Clearing out the notebook . . .

  • Comma before "and" when the word is joining two independent clauses, right? Hell, I've even hit you over the head with that concept. But there's a "but." Observe:

    "From the beginning, the company has acknowledged wrongdoing and we’re going to have to take responsibility for our actions," he said.
    If you're tempted to put a comma before that "and," hold on. The comma belongs there if the speaker is asserting that the company must take responsibility. It doesn't belong there if, as is more likely, he is listing that as one of two things the company has acknowledged. He may indeed agree with the assertion, but in the context of this sentence he's saying "The company has acknowledged a and b," not "The company has acknowledged a, and I would like to add b." Sometimes an independent clause is a tad on the dependent side.

  • Still using the "small-business man" example to illustrate the joy of hyphenation? It's a classic, but it's flawed, because "businessman" is one word -- doubters could point out that "small business man" is different from "small businessman." Try this: A small town judge is different from a small-town judge.

  • From the "Say what you mean, mean what you say" file:

    According to industry executives and analysts, the management strategy that made Dell a successful computer company could do the same for the fast-food chain.
    The fast-food chain wants to become a successful computer company? No.


    In the players' box was Tony Nadal, the uncle and coach of Rafael Nadal since he started playing as a youngster.
    Tony didn't become Rafael's uncle until Rafael started playing tennis? No.


    Members of the platoon testified that they punched, kicked and struck the detainee with their rifles.
    They punched him with their rifles and kicked them with their rifles? No.

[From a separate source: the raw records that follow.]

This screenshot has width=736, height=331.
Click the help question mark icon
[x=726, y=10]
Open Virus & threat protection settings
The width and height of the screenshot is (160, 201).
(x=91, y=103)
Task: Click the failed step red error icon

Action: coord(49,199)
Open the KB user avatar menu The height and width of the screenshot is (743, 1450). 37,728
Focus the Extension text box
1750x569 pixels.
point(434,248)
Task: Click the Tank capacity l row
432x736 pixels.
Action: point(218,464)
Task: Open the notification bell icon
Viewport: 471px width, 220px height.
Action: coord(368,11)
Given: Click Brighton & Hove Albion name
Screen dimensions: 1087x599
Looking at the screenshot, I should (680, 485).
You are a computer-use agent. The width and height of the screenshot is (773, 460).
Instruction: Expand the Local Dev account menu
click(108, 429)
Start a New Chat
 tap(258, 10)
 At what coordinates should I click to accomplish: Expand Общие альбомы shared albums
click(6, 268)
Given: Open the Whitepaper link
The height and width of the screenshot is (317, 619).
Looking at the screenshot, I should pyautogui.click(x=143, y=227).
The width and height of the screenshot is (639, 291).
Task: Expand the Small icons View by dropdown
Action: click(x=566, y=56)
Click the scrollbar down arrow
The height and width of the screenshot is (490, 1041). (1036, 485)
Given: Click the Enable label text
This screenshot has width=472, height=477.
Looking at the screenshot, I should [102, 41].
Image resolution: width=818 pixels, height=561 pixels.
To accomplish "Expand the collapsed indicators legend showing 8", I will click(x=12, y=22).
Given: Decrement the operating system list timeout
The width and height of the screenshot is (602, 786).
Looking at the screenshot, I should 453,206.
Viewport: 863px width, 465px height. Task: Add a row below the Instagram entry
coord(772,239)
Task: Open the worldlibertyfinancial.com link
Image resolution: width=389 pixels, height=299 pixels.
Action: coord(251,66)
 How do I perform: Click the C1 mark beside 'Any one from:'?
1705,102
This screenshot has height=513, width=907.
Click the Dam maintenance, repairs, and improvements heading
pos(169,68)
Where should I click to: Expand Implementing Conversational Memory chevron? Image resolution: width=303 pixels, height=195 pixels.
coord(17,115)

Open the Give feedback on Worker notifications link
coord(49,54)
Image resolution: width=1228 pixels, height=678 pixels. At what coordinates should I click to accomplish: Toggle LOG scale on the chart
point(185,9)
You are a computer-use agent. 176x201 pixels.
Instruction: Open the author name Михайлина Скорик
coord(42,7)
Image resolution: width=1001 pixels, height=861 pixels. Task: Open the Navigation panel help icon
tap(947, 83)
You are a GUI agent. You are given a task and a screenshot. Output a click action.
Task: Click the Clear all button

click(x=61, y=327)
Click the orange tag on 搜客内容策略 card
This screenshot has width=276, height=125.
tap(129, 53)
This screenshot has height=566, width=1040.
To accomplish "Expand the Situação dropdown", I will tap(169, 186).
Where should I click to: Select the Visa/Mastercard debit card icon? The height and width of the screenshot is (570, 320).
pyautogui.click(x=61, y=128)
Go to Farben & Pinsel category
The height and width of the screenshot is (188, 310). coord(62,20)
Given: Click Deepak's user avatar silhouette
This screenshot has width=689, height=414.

    Unlike the Middle Ages, when books were made of parchment so expensive that they were mainly for the wealthy, papyrus was more accessible to members of all classes.
    Papyrus was unlike the Middle Ages? Well, yes, but . . .

  • Friday, June 10, 2005

    Fun With Partial Quotes

    This Chowhound post tickled my funny bone. (Of course, I still giggle to myself every time I pronounce "Zagat" as "Zagnut," so it goes without saying that your sense of humor may vary.)

    Thursday, June 09, 2005

    A Little Good-Natured Belittling

    In case your self-esteem has gotten a little too high, fellow copy editors, try this. Or maybe this.

    Montopoli is right, of course, that a Mrs. Robinson allusion was a bad idea for the Anne Bancroft headlines. Those of you who became editors for reasons other than "it might lead to a reporting gig down the road," or who have thinnish skins, might prefer the way the point is made at A Capital Idea and Testy Copy Editors.